- **WHAT IS BEING ASKED**
Swap "tree node" for "branch" throughout the data below, and leave every other part of the lines unchanged.

- **SUPPLIED DATA**

::::::

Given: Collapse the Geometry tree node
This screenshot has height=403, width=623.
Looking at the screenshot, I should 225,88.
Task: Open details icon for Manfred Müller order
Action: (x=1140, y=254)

::::::

- **EXPECTED OUTPUT**
Given: Collapse the Geometry branch
This screenshot has height=403, width=623.
Looking at the screenshot, I should 225,88.
Task: Open details icon for Manfred Müller order
Action: (x=1140, y=254)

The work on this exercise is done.